Offener Informationsabend soll Einstieg in autofreie Zeit erleichtern


Wie lebt es sich ohne Auto? Interessierte Bürger/innen können das vier Wochen lang im Rahmen eines Workshops testen, den das Agenda-Büro der Stadt Heidelberg in Zusammenarbeit mit der Volkshochschule Heidelberg anbietet. Wer sich dafür interessiert, aber noch unsicher ist, ob er es "wagen" will, vier Wochen ohne Auto zu leben, kann sich am Mittwoch, 12. April, um 19.30 Uhr in der Volkshochschule Heidelberg genauer informieren und sich erst danach für oder gegen eine Teilnahme zu entscheiden.

Details zur autofreien Zeit erläutern der Leiter des Workshops, Dr.

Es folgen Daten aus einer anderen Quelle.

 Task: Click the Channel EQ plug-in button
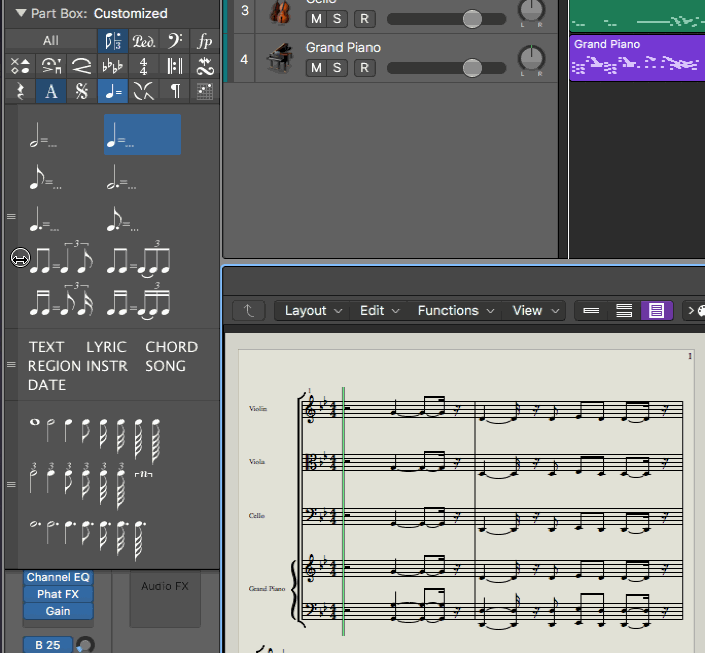pos(58,577)
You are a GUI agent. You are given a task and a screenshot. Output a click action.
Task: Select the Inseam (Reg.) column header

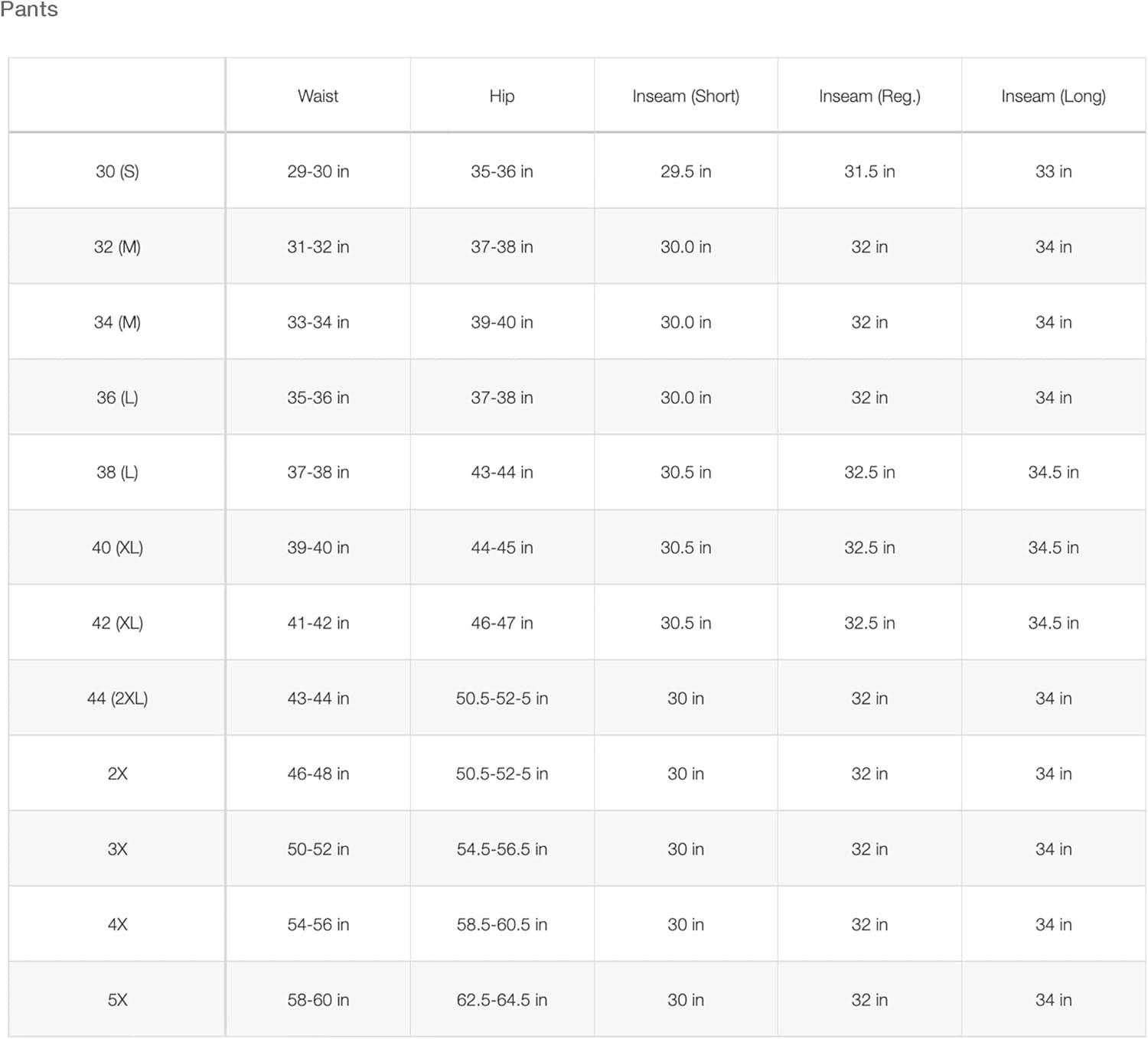pos(869,96)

Klaus Peter Kalwitzki (Diplompsychologe und Verkehrsberater) und Frank Zimmermann (Agenda-Büro). Mit Unterstützung der HSB und ihrer Mobilitätszentrale gibt es ausführliche Informationen über das ÖPNV-Angebot in Heidelberg und Umgebung.

Vor dem eigentlichen Workshop ist es Aufgabe der Teilnehmer/innen, zuerst fünf Wochen ihre Mobilität in gewohnter Weise zu organisieren und dabei zu notieren, wann und zu welchem Zweck sie das Auto verwenden. Die autofreie Zeit beginnt dann am Samstag, 20. Mai, mit einem eintägigen Workshop in der Volkshochschule. Dort werden die "fünf Wochen mit Auto" ausgewertet und die autofreie Zeit geplant und vorbereitet. Außerdem werden Vorträge und Diskussionen zum Thema Verkehr angeboten. Als besondere Zugabe stellt der VRN allen Teilnehmerinnen und Teilnehmern für die autofreie Zeit kostenlos ein Ticket für die Region zur Verfügung. Während der gesamten Dauer haben die Teilnehmer des Workshops die Möglichkeit, sich in der Gruppe über die Erfahrungen und entstehende Probleme auszutauschen. "Dieser Erfahrungsaustausch", so Kalwitzki, "macht den Teilnehmern erfahrungsgemäß viel Spaß und hilft, die Tücken des autofreien Alltags zu bewältigen."

Beendet wird das Programm am 18. Juni mit einer Auswertung der "autofreien Zeit", verschiedenen Vorträgen und der Verleihung eines Abschlusszertifikats. Außerdem haben die Teilnehmer/innen die Möglichkeit, ihre Erfahrungen bei der Nutzung von Bussen und Bahnen mit dem Technischen Vorstand der HSB, Heino Hobbie, zu besprechen.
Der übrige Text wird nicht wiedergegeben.